→ WHAT TO DO: Rewrite every entry with "screenshot" replaced by "screen capture" and everything else left unchanged. Omit the pictures from your answer.

[Start INFORMATION SUPPLIED]

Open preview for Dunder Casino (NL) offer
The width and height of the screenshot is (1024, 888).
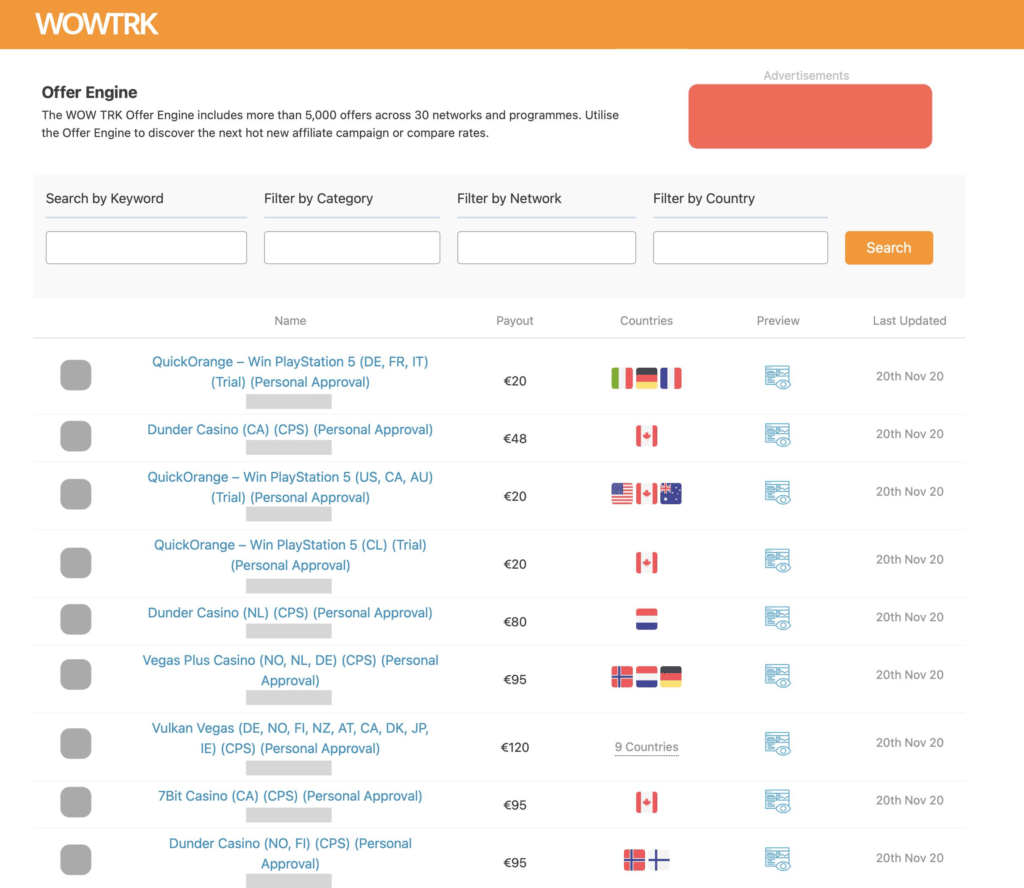pos(777,618)
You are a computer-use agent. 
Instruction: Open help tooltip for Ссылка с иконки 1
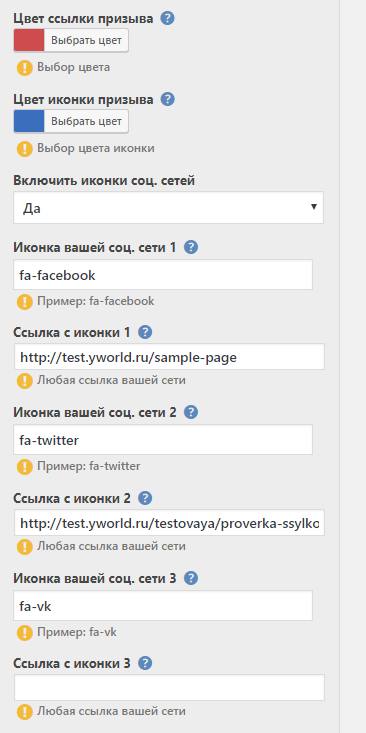click(x=145, y=332)
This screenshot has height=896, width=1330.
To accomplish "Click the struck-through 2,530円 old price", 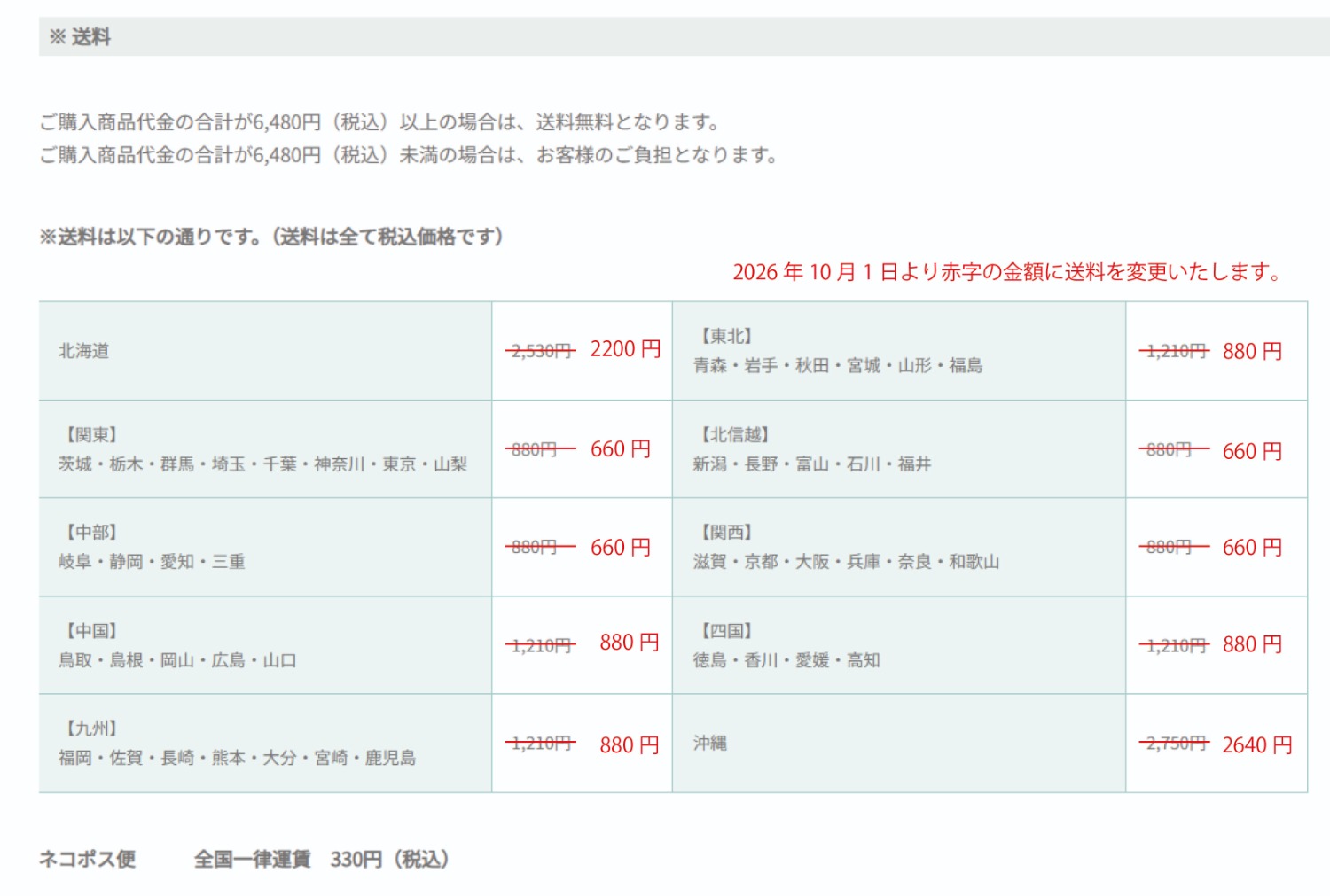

[End INFORMATION SUPPLIED]

→ FULL RESPONSE:
Open preview for Dunder Casino (NL) offer
The width and height of the screen capture is (1024, 888).
pos(777,618)
You are a computer-use agent. 
Instruction: Open help tooltip for Ссылка с иконки 1
click(x=145, y=332)
This screen capture has height=896, width=1330.
To accomplish "Click the struck-through 2,530円 old price", 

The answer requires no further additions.